Dataset entries
BEGIN

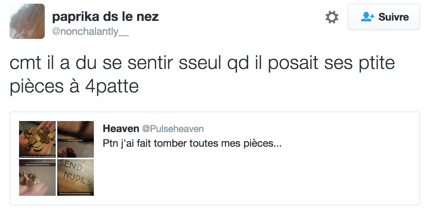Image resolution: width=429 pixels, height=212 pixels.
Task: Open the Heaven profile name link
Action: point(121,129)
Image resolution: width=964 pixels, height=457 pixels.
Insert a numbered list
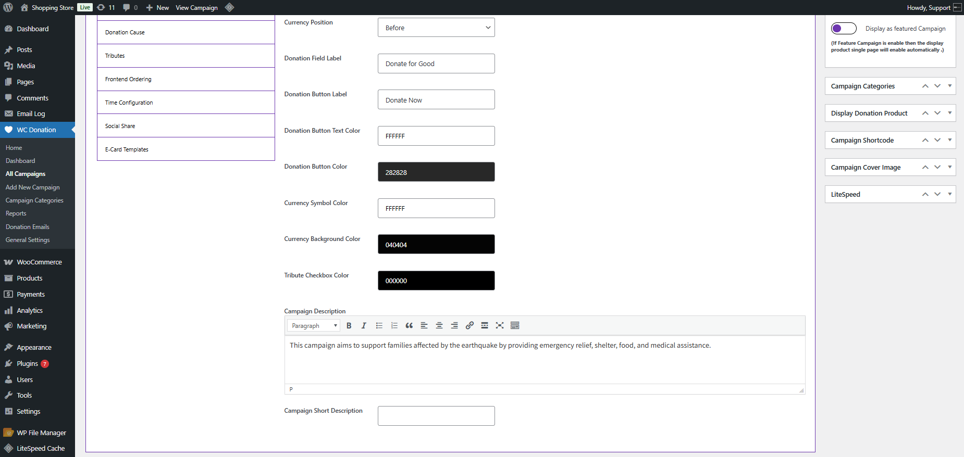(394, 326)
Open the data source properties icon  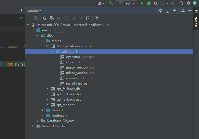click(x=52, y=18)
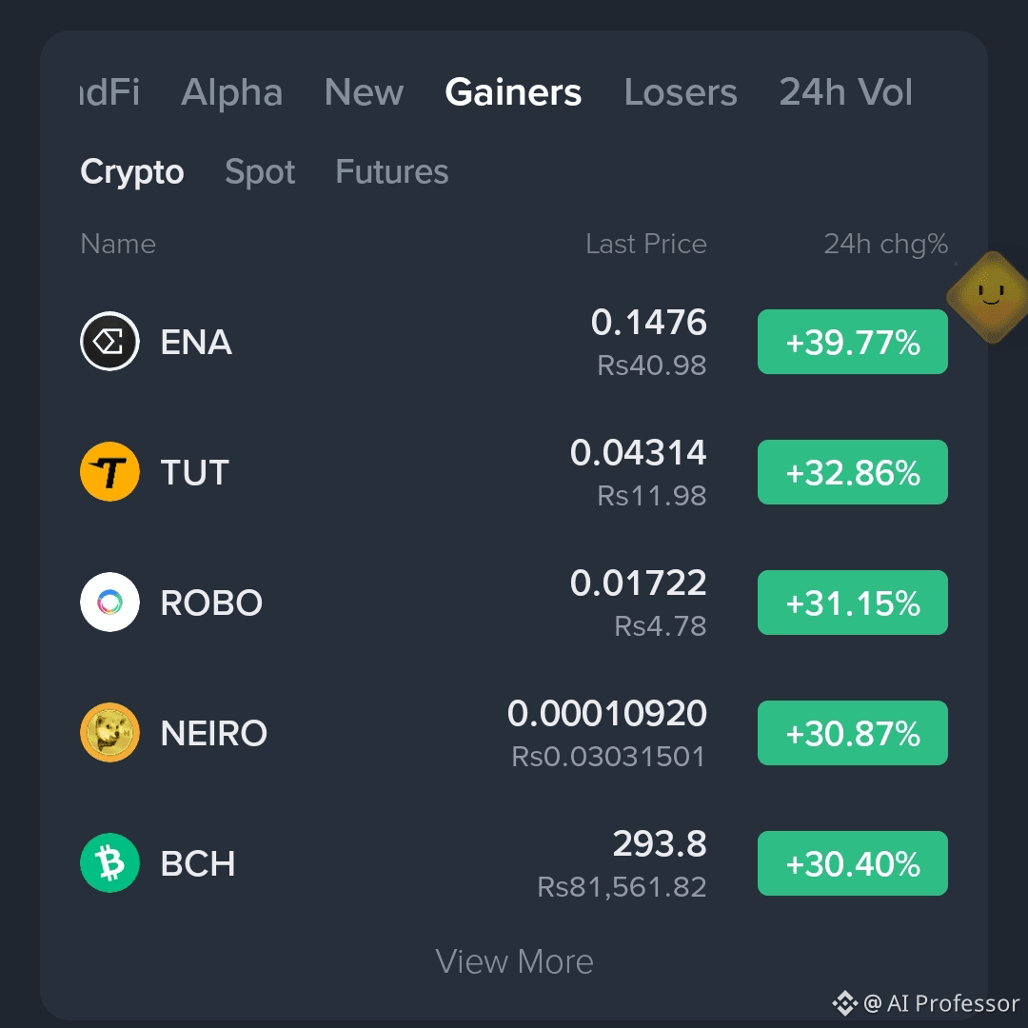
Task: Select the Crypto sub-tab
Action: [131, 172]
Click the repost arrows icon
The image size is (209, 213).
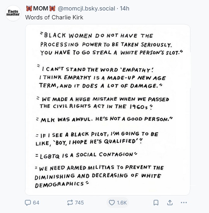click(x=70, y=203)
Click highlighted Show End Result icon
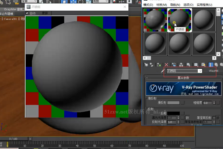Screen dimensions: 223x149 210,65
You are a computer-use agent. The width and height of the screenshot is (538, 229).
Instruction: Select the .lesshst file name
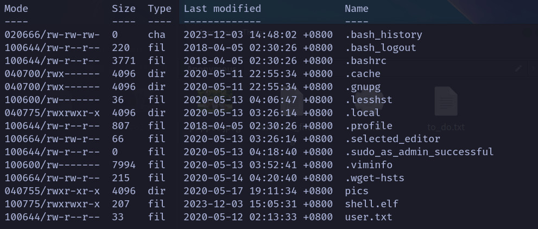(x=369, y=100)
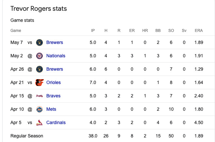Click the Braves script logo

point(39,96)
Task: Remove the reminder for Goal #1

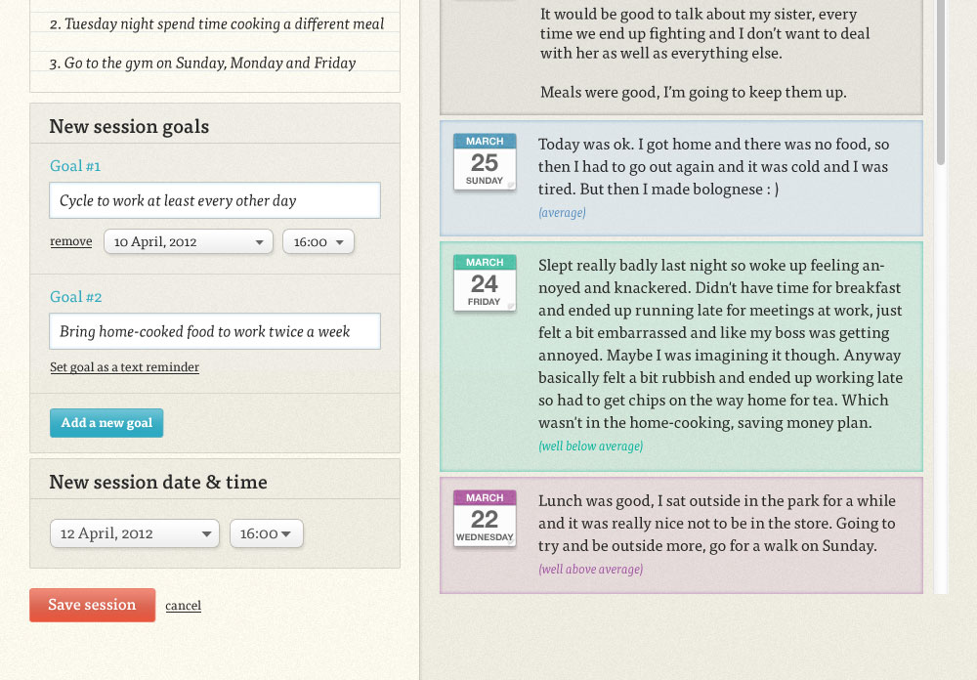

END

Both the line above containing "Click the repost arrows icon" and the line containing "You are a computer-use" belong in the copy, along with every line between them; print these exactly and omit the pictures.

Click the repost arrows icon
The image size is (209, 213).
click(x=70, y=203)
Click highlighted Show End Result icon
Screen dimensions: 223x149 210,65
You are a computer-use agent. The width and height of the screenshot is (538, 229).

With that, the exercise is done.